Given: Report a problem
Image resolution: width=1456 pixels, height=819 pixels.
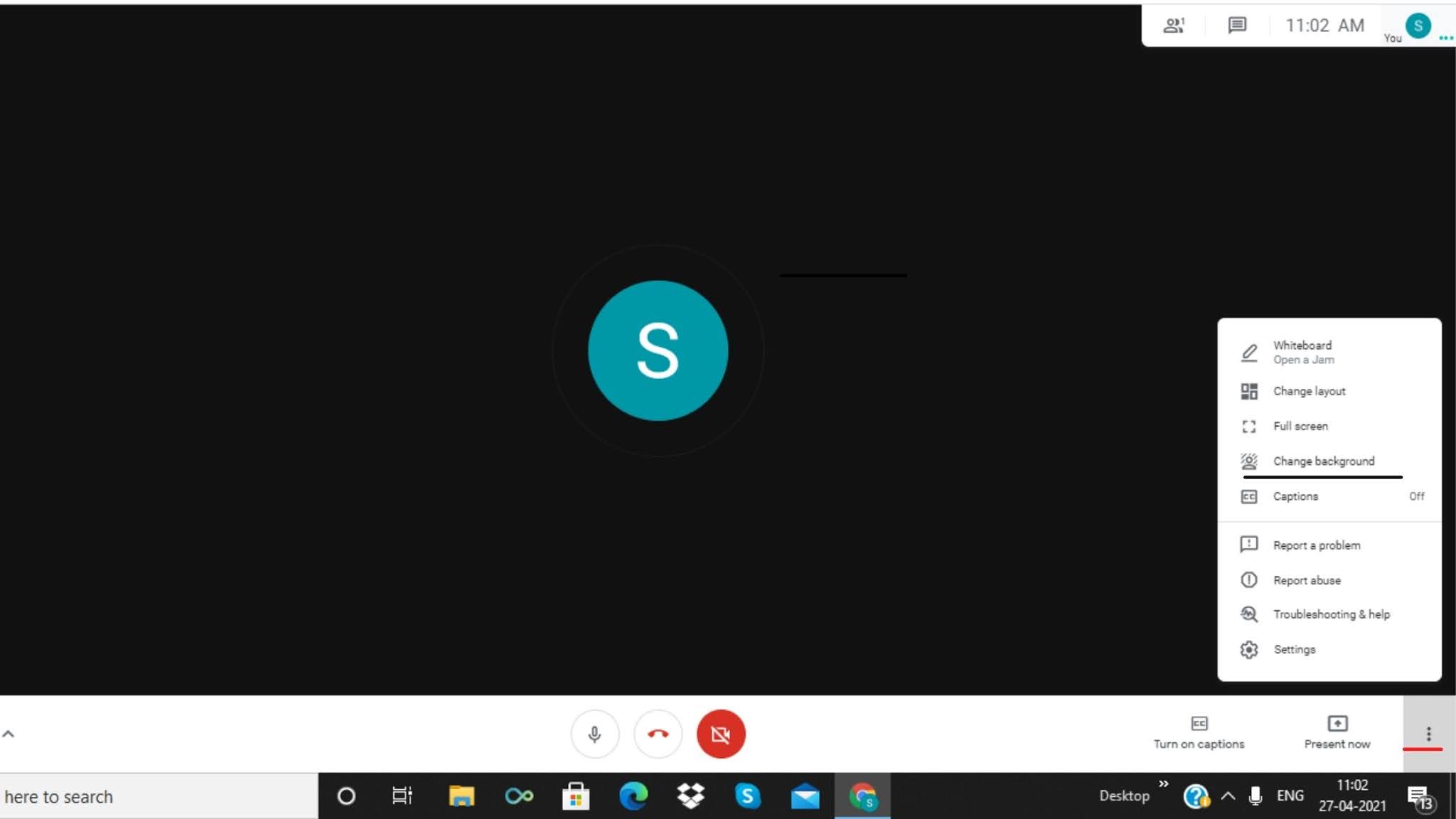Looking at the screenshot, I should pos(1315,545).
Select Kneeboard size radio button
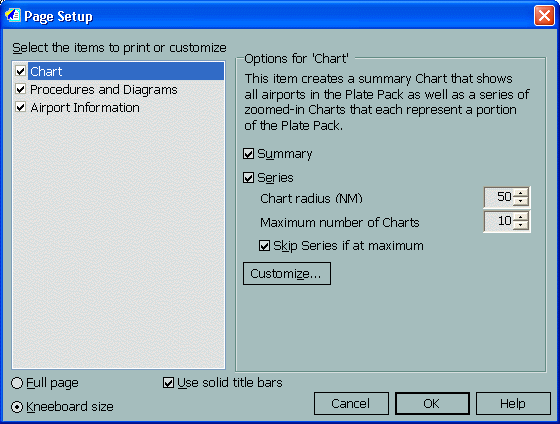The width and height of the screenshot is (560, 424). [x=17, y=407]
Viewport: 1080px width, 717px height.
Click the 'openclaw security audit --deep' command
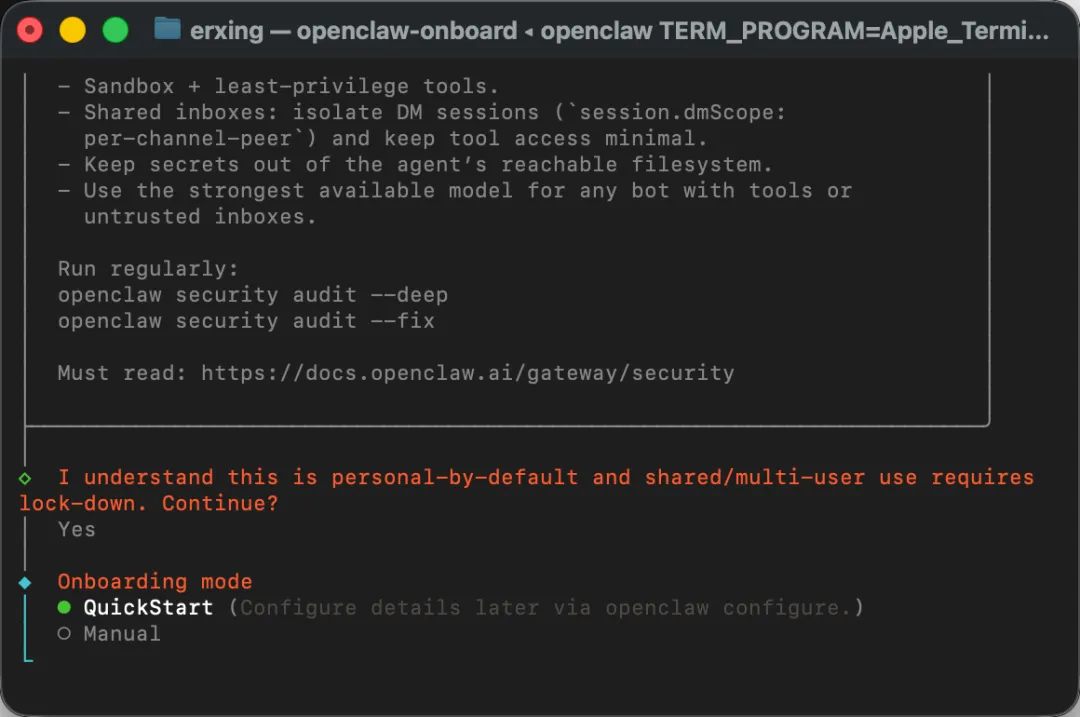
────────────────
Stated goal »
Revise all of the items above so that "radio button" becomes "toggle" and everything else stays the same, and leave the pictures out.

Answer below »
Given: Report a problem
Image resolution: width=1456 pixels, height=819 pixels.
Looking at the screenshot, I should pos(1315,545).
Select Kneeboard size toggle
The width and height of the screenshot is (560, 424). [x=17, y=407]
Viewport: 1080px width, 717px height.
Click the 'openclaw security audit --deep' command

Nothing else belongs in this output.